Central Serous (Chorio) Retinopathy

CSR- there is a pale area surrounding the fovea (the red dot near the centre of the image)

Also called central serous choroidopathy, this condition arises because of a leakage from the blood vessels in the choroid, the layer beneath the retina. The fluid causes a serous detachment of the retina at the posterior pole (the back of the eye) where the fluid accumulation under the retina lifts it up and away from the retinal pigment epithelium. This condition is more common in males that females, and is most common at around age 45. There is an association with stress- generally this condition is most common in high achievers/ go getters. There may be an increased risk in those on steroid therapy, say for auto-immune disease.

Symptoms include blurred vision, and perhaps a blind spot in, or dullness of straight ahead of vision. There may be distortion of straight lines in the affected eye, and objects may appear to be smaller and/or further away.

Investigation involves examining the eye, where the retina can usually be seen to be raised, when it should not be.

Referral for further investigation would generally result in a fluorescein angiogram being performed- fluorescein (a fluorescent dye) is injected in the arm and photographs taken of the interior of the eye. The resulting images show a classic “smoke stack” leakage of fluorescein from the blood vessels into the fluid space beneath the retina. Normally there would be no such leakage of the dye- it would arrive at the eye in the arteries, go through the capillaries and leave through the veins without leaving any residual fluorescence. OCT Ocular Coherence Tomography can also be used to measure and map the thickness of the retina- allowing a cross section of the tissue to be imaged.

Usually this condition can last 1 to 2 months, and often resolves without treatment. There would often be a slight deterioration in the vision in that eye after resolution, but usually slight. Rarely there can be scar formation at the posterior pole, which can cause permanent impairment of the central vision in the affected eye.

If the individual was on steroid treatment, then stopping treatment would be considered, if possible. Sometimes the condition may persist, and then there may be attempts to treat using laser to seal the leaky vessel, or a lower powered laser with photosensitising drugs – treatment called PhotoDynamic Therapy allows the leaky vessels to be targeted with less risk of damaging the healthy surrounding retina.
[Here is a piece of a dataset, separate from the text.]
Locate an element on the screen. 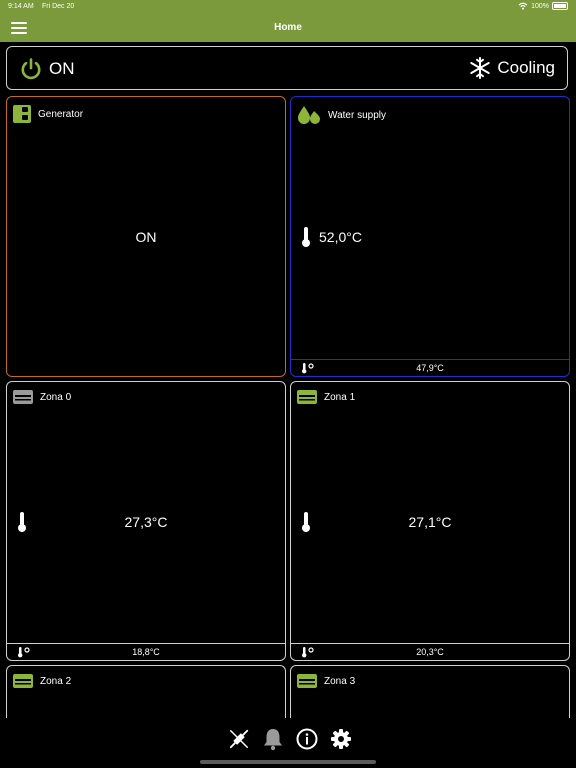 The height and width of the screenshot is (768, 576). top-header: 9:14 AM Fri Dec 20 100% Home is located at coordinates (288, 21).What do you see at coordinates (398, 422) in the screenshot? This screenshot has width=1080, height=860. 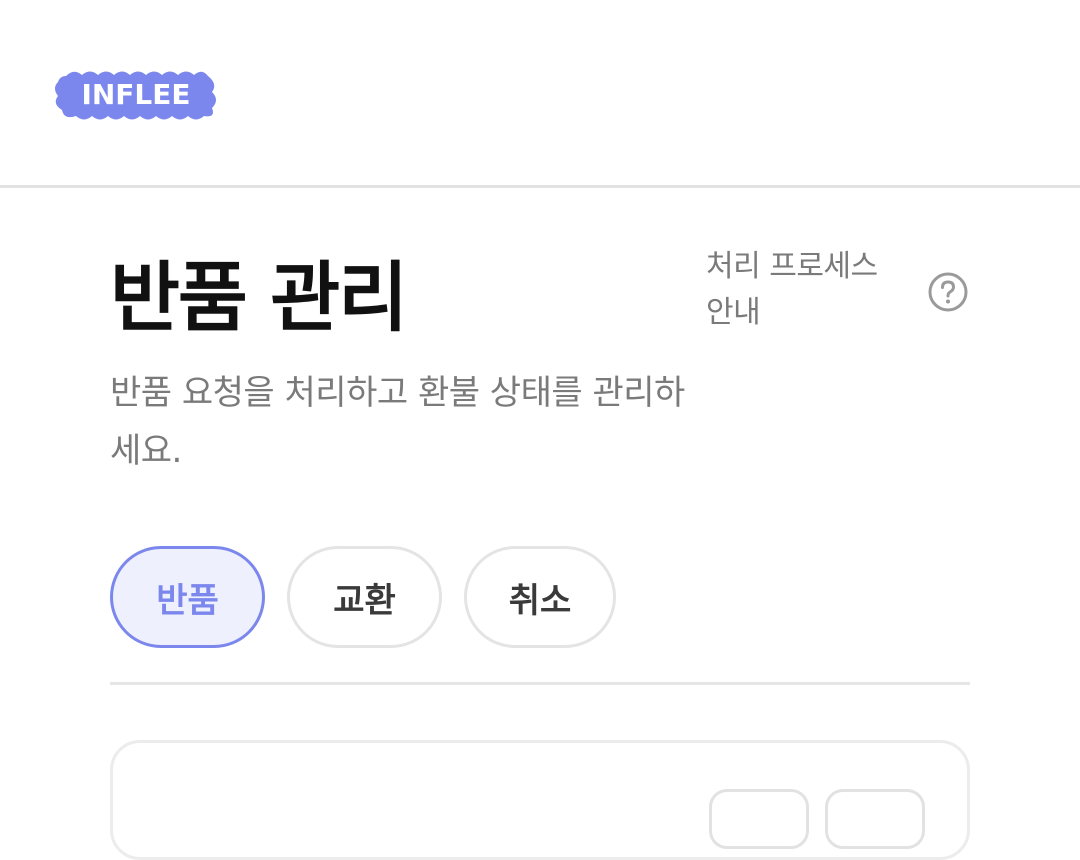 I see `page-subtitle: 반품 요청을 처리하고 환불 상태를 관리하세요.` at bounding box center [398, 422].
Central Serous Retinopathy can recur in about 50% of those affected- the prognosis for visual improvement doesn’t diminish with repeated bouts, but there may be a subtle deterioration every time it has resolved. Treatment would be considered if there was recurrence.

Although this condition is usually self limiting – often the decision is taken not to treat, but just to monitor, it should still be investigated promptly as should any distortion or disturbance of vision- some other causes DO require urgent treatment.